▶ Text shown:
Segment Open
Time: 1700hrs (Pacific)

Location: San Francisco Zoo

Departments: SFPD, SFFD

Description: Tiger escaped it's grotto enclosure and attacked (3) victims as the park was closing. SFPD arrived and surrounded the tiger as it attacked the third victim. Using lights and sirens from thier radio cars, the officers distracted the tiger from the victim and shot the animal numerous times with thier handguns.

Writer: Truck4

This is an odd event, how many times has this happened? I don't know the answer. However, I thought it interesting to hear that this had occurred given the fact that my family and I are members of the WCS (wildlife conservation society) aka The Bronx Zoo and others... We were visiting the zoo last summer and went to the Tiger Mountain Enrichment Program. Here we saw the trainers interacting with the animals through a fence. After the event was over I approached the trainers, told them what I did for a living and where and asked them what should be done if the Tiger were ever to escape, either from the zoo or from some idiot that may have one at home (this does happen!). They told me that the animal must immediately be destroyed, don't even think of trying to dart it. At the Bronx Zoo, they immediately deploy trainers with high powered rifles and the plan is to keep the animal within the zoo's confines. I don't know how many shots from a 9mm Glock a Tiger can take, but it is way more than I could...LOL Hopefully none of us will ever have to be on either end of an incident such as this!
Segment Closed
Copy the tiger escape report above in full, word for word.

(Dataset items)
Segment Open
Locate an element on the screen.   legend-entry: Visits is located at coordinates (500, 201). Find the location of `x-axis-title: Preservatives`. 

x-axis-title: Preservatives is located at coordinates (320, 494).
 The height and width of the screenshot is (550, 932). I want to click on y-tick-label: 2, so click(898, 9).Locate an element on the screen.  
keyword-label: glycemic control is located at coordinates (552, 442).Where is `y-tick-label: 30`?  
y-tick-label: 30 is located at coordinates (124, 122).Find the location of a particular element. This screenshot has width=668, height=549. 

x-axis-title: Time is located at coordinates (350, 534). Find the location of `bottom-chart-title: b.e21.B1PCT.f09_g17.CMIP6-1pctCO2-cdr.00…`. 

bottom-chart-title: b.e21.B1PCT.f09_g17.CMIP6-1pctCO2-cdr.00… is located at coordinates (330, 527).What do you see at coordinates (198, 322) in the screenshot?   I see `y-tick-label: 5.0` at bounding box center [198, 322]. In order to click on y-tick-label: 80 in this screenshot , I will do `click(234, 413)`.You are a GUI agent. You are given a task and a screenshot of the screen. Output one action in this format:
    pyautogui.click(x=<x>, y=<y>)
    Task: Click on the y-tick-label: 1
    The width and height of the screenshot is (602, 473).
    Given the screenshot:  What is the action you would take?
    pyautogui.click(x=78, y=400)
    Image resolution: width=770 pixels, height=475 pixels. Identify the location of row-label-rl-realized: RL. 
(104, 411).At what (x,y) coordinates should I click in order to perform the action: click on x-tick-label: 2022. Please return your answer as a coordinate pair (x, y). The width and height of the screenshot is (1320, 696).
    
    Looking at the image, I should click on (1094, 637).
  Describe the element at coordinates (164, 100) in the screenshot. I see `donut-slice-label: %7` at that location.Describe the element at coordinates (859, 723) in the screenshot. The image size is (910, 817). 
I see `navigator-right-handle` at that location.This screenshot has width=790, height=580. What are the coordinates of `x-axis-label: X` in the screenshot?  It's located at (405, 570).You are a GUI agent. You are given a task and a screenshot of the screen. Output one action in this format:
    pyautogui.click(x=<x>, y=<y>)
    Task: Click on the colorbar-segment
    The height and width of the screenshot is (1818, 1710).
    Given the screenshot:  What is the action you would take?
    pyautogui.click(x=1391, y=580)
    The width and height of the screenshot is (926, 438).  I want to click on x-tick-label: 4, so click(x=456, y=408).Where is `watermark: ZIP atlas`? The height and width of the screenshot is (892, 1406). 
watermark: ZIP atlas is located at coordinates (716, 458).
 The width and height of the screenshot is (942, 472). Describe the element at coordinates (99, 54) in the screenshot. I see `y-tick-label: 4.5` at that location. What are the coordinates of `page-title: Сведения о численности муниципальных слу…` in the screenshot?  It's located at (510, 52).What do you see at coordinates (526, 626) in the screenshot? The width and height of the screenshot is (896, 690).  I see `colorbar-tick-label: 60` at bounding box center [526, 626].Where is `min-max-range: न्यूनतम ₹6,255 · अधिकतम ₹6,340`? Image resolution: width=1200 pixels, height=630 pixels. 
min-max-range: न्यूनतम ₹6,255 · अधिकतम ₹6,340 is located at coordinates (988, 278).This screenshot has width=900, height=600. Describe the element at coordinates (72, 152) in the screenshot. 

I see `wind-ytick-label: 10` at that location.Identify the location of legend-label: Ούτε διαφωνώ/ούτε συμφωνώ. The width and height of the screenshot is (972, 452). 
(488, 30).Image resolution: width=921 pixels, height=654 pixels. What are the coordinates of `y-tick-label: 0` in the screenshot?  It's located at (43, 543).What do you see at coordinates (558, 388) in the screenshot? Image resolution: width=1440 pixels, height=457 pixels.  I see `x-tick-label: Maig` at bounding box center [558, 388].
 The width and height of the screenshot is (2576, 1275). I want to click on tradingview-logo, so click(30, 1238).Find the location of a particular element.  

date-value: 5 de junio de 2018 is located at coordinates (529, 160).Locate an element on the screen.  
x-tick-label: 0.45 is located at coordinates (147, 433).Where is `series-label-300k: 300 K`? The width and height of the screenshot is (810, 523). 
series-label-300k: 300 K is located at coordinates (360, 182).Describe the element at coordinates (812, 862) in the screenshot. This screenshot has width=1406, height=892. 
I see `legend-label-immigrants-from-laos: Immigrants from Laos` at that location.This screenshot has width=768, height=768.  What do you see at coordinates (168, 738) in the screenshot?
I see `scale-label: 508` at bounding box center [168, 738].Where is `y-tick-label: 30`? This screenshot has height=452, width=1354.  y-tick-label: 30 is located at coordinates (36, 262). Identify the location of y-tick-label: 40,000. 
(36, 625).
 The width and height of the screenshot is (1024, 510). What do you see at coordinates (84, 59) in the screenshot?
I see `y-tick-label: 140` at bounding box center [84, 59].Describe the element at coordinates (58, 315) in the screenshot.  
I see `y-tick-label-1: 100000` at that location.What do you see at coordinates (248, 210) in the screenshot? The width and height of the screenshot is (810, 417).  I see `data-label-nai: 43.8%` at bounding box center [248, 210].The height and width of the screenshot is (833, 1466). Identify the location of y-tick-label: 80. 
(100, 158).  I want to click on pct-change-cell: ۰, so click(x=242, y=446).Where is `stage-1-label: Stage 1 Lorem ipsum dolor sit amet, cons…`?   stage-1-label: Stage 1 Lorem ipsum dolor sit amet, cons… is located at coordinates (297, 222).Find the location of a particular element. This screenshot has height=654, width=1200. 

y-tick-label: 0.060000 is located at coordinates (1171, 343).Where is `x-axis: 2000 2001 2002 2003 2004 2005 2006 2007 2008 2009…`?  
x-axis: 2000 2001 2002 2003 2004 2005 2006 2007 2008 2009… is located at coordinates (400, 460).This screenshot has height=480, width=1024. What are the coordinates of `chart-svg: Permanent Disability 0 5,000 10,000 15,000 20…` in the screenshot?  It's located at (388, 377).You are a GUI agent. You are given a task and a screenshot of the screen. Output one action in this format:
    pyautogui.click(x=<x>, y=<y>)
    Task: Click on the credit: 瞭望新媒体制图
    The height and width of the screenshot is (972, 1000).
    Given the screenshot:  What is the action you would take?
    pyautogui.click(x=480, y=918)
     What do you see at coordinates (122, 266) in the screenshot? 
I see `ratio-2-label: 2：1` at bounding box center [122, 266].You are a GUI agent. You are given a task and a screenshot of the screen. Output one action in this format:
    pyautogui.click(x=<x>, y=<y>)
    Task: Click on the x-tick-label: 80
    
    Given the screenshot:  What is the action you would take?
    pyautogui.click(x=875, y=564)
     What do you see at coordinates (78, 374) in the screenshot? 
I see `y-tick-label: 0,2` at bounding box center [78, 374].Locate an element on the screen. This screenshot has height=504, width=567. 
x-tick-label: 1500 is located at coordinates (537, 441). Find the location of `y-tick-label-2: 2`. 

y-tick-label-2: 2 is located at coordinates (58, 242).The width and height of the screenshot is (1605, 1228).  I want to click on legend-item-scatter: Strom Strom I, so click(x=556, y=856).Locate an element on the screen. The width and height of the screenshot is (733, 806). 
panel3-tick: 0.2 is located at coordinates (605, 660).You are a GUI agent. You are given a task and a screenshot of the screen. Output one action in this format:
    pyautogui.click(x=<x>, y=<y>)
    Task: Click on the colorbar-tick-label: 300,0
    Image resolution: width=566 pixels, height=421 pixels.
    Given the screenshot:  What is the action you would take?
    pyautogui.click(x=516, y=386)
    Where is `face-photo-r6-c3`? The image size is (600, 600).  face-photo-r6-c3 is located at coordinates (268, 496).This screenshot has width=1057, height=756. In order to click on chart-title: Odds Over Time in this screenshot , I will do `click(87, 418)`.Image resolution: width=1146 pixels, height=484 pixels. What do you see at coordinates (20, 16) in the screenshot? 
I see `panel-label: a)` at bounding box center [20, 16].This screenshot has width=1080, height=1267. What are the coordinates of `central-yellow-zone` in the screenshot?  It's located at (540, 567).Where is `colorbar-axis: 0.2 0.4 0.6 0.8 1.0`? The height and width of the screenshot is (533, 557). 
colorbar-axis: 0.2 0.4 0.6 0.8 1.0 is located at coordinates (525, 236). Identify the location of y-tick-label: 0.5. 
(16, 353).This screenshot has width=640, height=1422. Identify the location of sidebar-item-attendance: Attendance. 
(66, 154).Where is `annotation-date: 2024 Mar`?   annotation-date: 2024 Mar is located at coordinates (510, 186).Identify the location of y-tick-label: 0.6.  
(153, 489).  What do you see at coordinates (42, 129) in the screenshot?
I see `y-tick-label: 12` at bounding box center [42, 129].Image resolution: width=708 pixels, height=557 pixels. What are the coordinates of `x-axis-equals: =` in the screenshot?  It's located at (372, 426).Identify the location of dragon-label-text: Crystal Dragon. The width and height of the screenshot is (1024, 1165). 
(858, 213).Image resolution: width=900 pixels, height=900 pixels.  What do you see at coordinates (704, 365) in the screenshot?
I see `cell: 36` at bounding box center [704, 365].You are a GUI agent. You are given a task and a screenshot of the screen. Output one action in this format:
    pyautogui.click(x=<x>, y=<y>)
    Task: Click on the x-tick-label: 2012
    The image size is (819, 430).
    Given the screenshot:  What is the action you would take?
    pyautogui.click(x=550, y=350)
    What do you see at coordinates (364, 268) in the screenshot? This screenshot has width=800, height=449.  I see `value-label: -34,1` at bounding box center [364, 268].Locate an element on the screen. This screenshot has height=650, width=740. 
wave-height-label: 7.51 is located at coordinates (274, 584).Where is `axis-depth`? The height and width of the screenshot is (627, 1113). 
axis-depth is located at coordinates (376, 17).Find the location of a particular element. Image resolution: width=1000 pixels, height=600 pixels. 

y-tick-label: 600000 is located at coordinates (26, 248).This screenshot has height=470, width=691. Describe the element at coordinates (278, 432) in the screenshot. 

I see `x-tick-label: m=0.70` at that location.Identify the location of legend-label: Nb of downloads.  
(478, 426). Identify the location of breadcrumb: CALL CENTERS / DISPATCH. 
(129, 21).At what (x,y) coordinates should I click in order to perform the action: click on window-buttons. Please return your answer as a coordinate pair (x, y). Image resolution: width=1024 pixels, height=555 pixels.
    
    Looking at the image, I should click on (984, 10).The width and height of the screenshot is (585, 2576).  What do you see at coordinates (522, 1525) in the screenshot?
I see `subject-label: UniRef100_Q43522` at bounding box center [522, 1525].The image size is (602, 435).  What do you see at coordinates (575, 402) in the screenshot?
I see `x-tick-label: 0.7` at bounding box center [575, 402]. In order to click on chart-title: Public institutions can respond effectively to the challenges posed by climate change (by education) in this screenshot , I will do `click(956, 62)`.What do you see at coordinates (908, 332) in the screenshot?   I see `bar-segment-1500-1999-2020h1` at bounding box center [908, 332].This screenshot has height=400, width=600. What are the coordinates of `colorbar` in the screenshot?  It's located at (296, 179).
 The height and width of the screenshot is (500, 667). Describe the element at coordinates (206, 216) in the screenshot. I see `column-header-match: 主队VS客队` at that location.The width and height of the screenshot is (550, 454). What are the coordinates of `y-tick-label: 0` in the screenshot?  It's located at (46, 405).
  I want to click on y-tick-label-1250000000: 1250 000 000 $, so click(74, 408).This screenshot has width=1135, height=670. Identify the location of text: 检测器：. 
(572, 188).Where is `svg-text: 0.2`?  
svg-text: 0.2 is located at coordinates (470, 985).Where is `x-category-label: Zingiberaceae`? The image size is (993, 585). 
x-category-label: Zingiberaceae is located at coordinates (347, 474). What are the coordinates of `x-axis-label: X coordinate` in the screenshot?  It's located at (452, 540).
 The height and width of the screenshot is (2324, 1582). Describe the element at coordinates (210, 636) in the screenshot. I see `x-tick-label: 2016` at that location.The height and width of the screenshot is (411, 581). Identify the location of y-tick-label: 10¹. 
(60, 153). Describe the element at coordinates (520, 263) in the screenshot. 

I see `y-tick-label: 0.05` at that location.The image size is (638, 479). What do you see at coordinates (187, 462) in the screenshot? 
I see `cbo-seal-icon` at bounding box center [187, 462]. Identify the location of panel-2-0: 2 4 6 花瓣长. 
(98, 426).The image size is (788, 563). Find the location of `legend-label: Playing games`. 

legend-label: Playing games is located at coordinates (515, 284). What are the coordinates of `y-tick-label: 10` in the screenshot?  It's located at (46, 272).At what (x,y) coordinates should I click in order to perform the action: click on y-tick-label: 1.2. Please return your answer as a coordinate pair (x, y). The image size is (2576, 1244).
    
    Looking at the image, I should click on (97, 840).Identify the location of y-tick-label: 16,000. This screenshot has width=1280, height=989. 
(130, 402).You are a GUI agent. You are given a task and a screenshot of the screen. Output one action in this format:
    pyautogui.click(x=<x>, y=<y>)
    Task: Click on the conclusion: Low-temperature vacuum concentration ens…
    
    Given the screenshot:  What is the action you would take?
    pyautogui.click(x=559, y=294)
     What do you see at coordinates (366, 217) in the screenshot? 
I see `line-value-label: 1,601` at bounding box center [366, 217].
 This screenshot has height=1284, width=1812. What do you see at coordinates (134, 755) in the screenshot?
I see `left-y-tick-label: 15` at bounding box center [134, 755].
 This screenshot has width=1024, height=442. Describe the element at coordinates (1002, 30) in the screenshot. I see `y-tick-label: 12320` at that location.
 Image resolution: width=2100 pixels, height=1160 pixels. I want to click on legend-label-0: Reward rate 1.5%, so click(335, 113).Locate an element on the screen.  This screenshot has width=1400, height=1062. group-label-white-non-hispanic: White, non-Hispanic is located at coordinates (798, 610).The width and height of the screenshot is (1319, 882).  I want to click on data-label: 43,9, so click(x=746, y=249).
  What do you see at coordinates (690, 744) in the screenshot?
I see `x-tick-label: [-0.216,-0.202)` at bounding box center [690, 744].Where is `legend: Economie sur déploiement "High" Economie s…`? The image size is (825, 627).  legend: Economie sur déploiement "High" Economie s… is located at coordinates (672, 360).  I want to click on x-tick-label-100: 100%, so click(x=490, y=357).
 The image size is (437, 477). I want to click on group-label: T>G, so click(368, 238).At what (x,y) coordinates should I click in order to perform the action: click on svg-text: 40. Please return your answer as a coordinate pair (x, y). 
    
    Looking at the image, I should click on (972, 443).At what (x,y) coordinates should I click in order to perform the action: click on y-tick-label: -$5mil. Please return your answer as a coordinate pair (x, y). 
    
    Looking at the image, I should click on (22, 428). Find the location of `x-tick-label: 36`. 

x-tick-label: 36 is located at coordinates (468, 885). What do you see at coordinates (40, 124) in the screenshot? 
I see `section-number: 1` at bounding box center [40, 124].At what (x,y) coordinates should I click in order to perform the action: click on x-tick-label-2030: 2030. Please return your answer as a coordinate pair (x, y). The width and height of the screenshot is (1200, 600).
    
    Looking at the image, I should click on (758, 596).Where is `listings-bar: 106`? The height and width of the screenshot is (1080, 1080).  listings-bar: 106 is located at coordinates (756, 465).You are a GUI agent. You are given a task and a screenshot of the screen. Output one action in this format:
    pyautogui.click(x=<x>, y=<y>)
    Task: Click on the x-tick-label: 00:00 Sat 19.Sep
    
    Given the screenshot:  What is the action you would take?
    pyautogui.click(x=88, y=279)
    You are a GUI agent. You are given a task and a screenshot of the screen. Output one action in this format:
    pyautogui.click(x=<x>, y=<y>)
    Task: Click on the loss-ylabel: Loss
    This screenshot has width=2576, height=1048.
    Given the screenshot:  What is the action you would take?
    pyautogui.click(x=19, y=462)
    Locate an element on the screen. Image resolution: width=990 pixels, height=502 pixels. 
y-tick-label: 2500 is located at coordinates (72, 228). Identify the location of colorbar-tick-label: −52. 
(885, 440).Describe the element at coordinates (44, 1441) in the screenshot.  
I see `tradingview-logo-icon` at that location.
Segment Closed
▶ Task solution:
Time: 1700hrs (Pacific)

Location: San Francisco Zoo

Departments: SFPD, SFFD

Description: Tiger escaped it's grotto enclosure and attacked (3) victims as the park was closing. SFPD arrived and surrounded the tiger as it attacked the third victim. Using lights and sirens from thier radio cars, the officers distracted the tiger from the victim and shot the animal numerous times with thier handguns.

Writer: Truck4

This is an odd event, how many times has this happened? I don't know the answer. However, I thought it interesting to hear that this had occurred given the fact that my family and I are members of the WCS (wildlife conservation society) aka The Bronx Zoo and others... We were visiting the zoo last summer and went to the Tiger Mountain Enrichment Program. Here we saw the trainers interacting with the animals through a fence. After the event was over I approached the trainers, told them what I did for a living and where and asked them what should be done if the Tiger were ever to escape, either from the zoo or from some idiot that may have one at home (this does happen!). They told me that the animal must immediately be destroyed, don't even think of trying to dart it. At the Bronx Zoo, they immediately deploy trainers with high powered rifles and the plan is to keep the animal within the zoo's confines. I don't know how many shots from a 9mm Glock a Tiger can take, but it is way more than I could...LOL Hopefully none of us will ever have to be on either end of an incident such as this!